Artificial intelligence now helps write between 95% and 100% of Coinbase’s code, according to Rob Witoff, the crypto exchange’s head of platform. Cointelegraph reported that effectively all employees use AI daily, marking a rapid expansion from Coinbase’s estimate earlier this year that AI generated about 40% of its code.
Witoff said most engineers operate five to 10 AI agents at the same time. Those systems can research problems, write software, test changes, review code, prepare documentation, and complete other development tasks that previously required larger teams and longer production cycles.
Coinbase estimates that its active agents collectively perform coding work equivalent to roughly 1,200 employees. Witoff expects that figure to expand dramatically and has suggested that AI systems could handle the workload of 100,000 workers by 2030 if the technology continues improving at its current pace.
AI Agents Reshape Engineering Teams
The company is moving away from a model in which one engineer uses a single coding assistant. Instead, employees increasingly act as managers of multiple specialized agents, assigning tasks, reviewing outputs, resolving conflicts, and deciding which changes should move into production.
This approach can increase output, but it does not eliminate the need for human oversight.

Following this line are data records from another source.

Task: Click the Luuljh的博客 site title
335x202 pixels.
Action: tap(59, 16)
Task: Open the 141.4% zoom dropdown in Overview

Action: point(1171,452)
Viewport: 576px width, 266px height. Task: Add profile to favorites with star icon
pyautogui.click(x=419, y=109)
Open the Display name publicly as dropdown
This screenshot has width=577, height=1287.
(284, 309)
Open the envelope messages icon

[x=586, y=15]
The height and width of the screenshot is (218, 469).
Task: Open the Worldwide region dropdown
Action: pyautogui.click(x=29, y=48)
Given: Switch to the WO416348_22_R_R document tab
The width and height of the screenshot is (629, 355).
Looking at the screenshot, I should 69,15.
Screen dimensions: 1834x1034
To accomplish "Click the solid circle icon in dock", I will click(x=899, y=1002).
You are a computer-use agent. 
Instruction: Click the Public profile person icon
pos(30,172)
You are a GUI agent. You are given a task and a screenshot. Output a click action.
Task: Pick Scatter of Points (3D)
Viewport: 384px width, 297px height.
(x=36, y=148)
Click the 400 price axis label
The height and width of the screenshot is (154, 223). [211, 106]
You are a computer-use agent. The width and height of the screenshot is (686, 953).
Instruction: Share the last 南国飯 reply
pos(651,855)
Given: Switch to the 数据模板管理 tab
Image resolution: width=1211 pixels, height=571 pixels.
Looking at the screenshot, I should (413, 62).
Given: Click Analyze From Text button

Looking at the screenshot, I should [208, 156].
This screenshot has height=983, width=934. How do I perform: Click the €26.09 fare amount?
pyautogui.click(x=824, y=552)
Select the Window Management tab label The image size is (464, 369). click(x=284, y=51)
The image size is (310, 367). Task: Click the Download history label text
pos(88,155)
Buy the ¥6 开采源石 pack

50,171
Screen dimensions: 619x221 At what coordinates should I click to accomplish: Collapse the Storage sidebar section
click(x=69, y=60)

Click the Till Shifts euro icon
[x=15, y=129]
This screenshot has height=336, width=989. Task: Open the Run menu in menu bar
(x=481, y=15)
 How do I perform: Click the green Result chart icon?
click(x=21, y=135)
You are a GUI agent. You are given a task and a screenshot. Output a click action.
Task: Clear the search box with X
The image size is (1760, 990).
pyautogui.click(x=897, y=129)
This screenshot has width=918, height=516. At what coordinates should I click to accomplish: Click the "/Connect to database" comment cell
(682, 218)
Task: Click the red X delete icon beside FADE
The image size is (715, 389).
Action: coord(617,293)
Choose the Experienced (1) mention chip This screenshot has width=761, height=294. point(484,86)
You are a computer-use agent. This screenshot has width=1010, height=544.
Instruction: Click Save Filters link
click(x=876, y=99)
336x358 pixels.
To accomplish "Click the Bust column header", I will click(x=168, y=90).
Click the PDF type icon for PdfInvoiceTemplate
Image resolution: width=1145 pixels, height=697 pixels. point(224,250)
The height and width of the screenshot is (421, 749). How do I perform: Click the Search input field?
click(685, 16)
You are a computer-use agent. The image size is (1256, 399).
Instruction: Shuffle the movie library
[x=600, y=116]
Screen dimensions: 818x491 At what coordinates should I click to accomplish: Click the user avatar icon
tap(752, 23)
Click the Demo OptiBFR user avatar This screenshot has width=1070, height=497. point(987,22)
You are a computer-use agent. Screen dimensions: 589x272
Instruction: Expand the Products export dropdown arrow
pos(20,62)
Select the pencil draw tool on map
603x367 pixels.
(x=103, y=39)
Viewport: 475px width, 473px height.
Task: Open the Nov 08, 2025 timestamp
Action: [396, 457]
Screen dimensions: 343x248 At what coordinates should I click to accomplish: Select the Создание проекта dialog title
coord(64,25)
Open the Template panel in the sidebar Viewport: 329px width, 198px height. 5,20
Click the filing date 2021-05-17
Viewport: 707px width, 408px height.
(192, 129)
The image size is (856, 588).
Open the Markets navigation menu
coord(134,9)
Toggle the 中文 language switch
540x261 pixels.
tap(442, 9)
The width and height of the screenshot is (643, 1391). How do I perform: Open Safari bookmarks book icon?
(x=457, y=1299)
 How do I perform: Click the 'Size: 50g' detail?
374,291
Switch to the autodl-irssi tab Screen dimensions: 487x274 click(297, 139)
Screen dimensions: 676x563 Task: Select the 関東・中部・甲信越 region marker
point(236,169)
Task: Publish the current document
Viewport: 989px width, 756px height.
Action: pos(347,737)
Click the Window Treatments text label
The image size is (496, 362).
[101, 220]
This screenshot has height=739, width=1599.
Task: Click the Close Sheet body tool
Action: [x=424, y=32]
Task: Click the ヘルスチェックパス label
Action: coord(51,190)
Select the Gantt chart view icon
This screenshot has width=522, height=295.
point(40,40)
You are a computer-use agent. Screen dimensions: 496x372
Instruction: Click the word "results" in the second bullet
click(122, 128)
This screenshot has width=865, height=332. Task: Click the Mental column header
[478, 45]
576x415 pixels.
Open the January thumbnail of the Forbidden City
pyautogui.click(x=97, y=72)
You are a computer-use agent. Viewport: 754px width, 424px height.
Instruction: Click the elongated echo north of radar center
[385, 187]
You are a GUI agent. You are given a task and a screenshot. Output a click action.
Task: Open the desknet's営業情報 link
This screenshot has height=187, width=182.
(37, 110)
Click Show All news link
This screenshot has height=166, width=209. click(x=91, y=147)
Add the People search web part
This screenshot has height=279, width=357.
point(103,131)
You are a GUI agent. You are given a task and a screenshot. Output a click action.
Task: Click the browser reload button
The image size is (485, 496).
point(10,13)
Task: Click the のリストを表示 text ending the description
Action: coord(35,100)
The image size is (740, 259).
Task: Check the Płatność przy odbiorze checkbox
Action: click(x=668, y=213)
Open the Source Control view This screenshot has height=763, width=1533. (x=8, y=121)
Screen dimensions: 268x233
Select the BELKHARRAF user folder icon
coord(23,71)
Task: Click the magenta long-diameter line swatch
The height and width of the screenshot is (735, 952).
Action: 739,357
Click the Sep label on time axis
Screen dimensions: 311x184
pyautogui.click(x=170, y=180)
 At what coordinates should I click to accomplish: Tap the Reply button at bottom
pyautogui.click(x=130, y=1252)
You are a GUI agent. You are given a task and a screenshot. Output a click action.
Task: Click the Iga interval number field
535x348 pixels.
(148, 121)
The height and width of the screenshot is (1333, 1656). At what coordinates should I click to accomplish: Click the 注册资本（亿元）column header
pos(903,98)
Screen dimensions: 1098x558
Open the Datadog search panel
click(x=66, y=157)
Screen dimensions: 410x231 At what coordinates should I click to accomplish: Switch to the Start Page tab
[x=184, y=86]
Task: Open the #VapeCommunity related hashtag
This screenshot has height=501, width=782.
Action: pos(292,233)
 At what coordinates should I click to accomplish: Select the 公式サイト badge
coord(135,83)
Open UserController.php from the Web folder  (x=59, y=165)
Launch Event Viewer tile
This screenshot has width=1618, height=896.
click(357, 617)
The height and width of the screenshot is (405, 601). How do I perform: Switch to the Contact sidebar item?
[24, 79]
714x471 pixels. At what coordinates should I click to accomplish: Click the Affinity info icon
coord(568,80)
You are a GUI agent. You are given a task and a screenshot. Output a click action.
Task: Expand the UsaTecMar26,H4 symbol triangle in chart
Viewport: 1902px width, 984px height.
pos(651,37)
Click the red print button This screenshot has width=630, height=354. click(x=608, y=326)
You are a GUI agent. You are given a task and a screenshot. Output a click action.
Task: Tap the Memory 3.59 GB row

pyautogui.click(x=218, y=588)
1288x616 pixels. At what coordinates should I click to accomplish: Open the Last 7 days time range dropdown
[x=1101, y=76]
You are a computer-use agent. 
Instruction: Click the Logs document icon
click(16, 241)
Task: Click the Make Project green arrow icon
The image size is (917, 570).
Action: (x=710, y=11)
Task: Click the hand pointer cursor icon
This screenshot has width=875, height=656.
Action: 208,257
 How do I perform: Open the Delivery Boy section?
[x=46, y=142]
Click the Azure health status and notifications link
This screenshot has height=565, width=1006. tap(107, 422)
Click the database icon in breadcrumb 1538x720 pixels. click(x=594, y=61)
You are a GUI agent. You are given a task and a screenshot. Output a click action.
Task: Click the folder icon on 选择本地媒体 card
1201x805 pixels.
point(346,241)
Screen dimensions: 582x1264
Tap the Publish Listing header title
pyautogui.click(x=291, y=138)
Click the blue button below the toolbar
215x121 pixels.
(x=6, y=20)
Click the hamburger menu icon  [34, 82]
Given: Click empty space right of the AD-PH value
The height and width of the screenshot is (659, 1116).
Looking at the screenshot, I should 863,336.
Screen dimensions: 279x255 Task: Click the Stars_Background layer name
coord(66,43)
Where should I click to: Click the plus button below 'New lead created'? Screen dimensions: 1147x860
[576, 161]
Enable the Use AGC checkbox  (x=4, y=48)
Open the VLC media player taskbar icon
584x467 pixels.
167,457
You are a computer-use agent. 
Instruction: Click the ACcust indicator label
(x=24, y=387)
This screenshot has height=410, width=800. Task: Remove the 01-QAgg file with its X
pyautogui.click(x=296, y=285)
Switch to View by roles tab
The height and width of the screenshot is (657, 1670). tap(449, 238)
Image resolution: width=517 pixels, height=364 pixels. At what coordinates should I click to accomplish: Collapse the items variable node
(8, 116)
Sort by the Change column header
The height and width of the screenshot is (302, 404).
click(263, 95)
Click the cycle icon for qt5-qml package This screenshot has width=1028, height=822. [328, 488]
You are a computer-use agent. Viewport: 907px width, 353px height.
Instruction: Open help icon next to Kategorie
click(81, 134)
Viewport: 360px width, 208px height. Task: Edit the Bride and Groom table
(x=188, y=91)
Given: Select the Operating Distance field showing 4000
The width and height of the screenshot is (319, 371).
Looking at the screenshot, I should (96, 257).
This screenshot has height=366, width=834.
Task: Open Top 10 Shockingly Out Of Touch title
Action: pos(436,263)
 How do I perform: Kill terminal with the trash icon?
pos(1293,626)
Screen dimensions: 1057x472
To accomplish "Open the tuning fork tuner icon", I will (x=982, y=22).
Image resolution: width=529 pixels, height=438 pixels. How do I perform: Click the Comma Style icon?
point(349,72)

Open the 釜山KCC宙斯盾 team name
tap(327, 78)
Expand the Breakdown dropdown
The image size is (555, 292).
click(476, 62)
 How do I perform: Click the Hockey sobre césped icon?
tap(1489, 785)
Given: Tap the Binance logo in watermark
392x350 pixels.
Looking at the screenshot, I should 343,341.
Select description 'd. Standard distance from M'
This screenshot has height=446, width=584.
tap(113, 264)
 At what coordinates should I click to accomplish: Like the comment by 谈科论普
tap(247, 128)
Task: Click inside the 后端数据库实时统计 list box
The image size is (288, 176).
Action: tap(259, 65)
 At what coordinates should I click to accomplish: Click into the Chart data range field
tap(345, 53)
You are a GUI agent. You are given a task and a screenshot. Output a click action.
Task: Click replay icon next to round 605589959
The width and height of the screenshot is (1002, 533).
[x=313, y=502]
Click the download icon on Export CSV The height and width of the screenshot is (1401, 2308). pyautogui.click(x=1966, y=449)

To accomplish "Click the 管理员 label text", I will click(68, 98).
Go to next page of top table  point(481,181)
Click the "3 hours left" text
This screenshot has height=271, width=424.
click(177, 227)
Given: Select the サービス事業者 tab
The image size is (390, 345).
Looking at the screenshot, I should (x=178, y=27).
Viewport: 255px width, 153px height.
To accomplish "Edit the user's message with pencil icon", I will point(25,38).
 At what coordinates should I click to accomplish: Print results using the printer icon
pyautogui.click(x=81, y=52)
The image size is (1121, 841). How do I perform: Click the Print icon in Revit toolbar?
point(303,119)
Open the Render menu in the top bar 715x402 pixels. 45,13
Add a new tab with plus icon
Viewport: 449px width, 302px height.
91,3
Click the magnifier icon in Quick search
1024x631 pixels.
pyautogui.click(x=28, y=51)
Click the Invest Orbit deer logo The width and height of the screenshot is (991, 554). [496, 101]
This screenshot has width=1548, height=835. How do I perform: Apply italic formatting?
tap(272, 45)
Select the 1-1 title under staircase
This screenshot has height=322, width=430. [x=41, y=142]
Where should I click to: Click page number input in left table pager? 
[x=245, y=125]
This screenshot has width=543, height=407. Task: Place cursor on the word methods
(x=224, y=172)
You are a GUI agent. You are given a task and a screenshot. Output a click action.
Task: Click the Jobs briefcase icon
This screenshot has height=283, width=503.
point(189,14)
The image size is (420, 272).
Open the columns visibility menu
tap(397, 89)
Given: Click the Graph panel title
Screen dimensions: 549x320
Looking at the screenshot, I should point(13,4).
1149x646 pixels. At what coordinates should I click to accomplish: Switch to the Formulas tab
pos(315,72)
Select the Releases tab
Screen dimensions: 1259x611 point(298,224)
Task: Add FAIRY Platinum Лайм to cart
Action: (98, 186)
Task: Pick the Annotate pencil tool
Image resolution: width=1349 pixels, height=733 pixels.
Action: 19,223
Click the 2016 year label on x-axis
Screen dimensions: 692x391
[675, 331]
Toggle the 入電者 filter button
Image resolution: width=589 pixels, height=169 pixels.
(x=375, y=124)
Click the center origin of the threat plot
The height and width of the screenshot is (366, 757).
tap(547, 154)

Cryptocurrency exchanges operate high-risk financial infrastructure where software errors can affect customer assets, trading, custody, compliance, and cybersecurity. Engineers remain responsible for validating AI-generated code and ensuring that agents do not introduce vulnerabilities or incorrect assumptions.
Coinbase has developed internal systems to evaluate AI models and assign work based on their strengths. Different models may be better suited to coding, research, data analysis, security review, or user-interface tasks. The company can route jobs between them rather than relying on a single provider.
Workforce Cuts Reinforce the AI Strategy
Coinbase cut approximately 700 employees, or 14% of its workforce, in May. Chief Executive Brian Armstrong said AI had dramatically changed the pace of work and argued that the company needed to return to the speed and focus of a startup with AI at the center of its operating model.
The restructuring reduced management layers and emphasized smaller teams led by experienced employees who can use AI tools effectively. Coinbase has also explored one-person teams in which an individual supported by agents covers responsibilities that once required separate engineering, product, and design roles.
The relationship between AI adoption and employment remains controversial. Companies often present automation as a productivity tool, but rapid increases in output can reduce demand for junior developers and other roles built around repetitive or well-defined tasks. At the same time, new positions may emerge around model evaluation, agent orchestration, security, and AI infrastructure.
Coinbase’s claims offer one of the clearest examples of an established financial technology company reorganizing its core development process around autonomous agents. The productivity gains could help the exchange launch products faster and operate with lower costs, but the model will be tested by code quality, system reliability, and the ability to manage increasingly independent AI tools.
If Witoff’s forecast proves accurate, software engineering may shift from writing most code manually to supervising large networks of agents. Coinbase is positioning itself as an early adopter of that transition, even as the workforce consequences become more visible.